Task requirements >>
Find the line with "Directo al Paladar (14, 2479)" in the entries below, then reproduce it and every line after it down to and including the line with "Archivo de noticias (37, 1578)", exactly.
*** Records for the exercise ***
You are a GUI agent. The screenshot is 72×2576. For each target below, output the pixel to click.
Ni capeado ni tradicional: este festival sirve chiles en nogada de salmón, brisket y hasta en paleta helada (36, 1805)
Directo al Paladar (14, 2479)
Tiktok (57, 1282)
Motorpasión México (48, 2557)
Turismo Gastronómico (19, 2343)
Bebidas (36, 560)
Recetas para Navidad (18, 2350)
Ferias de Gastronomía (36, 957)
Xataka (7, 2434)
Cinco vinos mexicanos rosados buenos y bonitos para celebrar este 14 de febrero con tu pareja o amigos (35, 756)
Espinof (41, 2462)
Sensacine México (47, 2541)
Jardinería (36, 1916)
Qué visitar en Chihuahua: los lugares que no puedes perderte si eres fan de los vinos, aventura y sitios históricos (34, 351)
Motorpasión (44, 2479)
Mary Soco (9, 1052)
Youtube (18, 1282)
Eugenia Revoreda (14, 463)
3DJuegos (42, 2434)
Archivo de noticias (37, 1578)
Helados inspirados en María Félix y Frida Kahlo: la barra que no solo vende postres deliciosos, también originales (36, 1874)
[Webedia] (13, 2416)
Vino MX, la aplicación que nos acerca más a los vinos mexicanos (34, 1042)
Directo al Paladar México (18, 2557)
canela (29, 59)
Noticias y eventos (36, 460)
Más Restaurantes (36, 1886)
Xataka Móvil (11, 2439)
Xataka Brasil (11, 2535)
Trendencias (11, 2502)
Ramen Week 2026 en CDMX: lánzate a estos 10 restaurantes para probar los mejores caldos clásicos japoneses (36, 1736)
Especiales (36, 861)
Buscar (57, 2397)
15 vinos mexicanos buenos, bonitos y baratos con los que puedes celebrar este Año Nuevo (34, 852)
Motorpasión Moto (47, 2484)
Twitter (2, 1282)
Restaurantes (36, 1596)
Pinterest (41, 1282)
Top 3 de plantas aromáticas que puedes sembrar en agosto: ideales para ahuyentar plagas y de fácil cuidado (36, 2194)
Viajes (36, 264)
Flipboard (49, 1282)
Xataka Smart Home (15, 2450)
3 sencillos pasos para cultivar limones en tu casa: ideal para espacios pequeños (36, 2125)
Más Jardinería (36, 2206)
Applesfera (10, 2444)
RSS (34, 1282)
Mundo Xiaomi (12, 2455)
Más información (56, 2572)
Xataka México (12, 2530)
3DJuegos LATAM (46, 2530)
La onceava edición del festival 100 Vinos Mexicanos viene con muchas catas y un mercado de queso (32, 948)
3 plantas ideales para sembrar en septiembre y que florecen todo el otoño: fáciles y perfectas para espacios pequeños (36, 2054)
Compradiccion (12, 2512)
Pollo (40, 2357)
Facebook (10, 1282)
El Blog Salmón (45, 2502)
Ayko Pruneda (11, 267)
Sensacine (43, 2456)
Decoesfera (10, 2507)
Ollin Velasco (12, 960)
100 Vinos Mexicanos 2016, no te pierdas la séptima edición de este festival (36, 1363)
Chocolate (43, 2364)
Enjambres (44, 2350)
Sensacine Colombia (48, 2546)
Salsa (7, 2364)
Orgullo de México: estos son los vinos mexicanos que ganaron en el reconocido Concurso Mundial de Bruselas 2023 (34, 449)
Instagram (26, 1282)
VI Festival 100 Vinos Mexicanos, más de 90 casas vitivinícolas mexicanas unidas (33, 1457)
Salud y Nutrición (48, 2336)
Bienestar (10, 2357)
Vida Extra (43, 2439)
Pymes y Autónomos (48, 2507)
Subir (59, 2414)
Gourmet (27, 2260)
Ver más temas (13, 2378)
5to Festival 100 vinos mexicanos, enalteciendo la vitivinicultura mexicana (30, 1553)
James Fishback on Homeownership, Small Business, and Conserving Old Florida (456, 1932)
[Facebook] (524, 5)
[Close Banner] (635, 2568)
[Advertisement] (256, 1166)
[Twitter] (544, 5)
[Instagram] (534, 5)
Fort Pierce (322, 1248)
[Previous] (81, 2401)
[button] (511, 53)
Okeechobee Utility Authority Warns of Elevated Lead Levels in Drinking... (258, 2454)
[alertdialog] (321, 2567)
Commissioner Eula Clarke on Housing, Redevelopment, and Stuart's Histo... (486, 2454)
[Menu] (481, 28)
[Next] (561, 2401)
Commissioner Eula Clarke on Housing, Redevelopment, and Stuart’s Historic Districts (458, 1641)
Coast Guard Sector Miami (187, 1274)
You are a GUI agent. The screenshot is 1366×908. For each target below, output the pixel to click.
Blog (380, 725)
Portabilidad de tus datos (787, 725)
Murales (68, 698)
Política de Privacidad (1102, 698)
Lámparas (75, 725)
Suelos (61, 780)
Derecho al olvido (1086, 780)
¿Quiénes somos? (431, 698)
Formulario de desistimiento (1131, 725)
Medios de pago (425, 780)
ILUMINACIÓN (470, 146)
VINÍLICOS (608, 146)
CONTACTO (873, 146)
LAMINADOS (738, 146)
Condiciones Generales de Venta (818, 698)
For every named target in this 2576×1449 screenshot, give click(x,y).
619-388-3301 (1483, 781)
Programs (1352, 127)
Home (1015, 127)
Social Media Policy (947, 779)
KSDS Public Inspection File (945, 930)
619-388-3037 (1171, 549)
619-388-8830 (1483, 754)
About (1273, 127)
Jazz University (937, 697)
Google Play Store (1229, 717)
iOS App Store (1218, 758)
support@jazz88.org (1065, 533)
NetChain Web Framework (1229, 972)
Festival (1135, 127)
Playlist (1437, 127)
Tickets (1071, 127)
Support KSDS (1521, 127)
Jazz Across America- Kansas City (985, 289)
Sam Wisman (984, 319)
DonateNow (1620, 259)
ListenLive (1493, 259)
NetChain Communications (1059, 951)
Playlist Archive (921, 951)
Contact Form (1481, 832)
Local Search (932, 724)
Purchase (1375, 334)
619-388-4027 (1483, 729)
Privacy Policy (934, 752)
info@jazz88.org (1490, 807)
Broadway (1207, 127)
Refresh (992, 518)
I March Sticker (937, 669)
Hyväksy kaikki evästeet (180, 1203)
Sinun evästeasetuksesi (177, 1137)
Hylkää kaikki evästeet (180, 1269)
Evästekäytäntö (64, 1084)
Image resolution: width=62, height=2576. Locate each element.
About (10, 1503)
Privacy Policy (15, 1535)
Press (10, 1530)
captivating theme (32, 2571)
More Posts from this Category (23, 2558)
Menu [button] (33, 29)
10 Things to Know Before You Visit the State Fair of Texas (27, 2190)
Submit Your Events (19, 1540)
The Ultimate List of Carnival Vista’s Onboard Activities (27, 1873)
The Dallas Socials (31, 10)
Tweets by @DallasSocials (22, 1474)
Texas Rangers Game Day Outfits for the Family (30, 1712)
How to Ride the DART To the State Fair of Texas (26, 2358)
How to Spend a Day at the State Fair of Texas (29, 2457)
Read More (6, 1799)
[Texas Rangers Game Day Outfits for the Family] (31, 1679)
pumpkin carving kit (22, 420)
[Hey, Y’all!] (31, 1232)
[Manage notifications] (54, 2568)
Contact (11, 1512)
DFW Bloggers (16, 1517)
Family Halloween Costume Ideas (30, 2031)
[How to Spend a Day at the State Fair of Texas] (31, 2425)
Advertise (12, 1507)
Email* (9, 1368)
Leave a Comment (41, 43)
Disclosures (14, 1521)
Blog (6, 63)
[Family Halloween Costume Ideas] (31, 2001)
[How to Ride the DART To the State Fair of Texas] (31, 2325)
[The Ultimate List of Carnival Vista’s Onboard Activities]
*** End of Records for the exercise ***
Completed task >>
Directo al Paladar (14, 2479)
Tiktok (57, 1282)
Motorpasión México (48, 2557)
Turismo Gastronómico (19, 2343)
Bebidas (36, 560)
Recetas para Navidad (18, 2350)
Ferias de Gastronomía (36, 957)
Xataka (7, 2434)
Cinco vinos mexicanos rosados buenos y bonitos para celebrar este 14 de febrero con tu pareja o amigos (35, 756)
Espinof (41, 2462)
Sensacine México (47, 2541)
Jardinería (36, 1916)
Qué visitar en Chihuahua: los lugares que no puedes perderte si eres fan de los vinos, aventura y sitios históricos (34, 351)
Motorpasión (44, 2479)
Mary Soco (9, 1052)
Youtube (18, 1282)
Eugenia Revoreda (14, 463)
3DJuegos (42, 2434)
Archivo de noticias (37, 1578)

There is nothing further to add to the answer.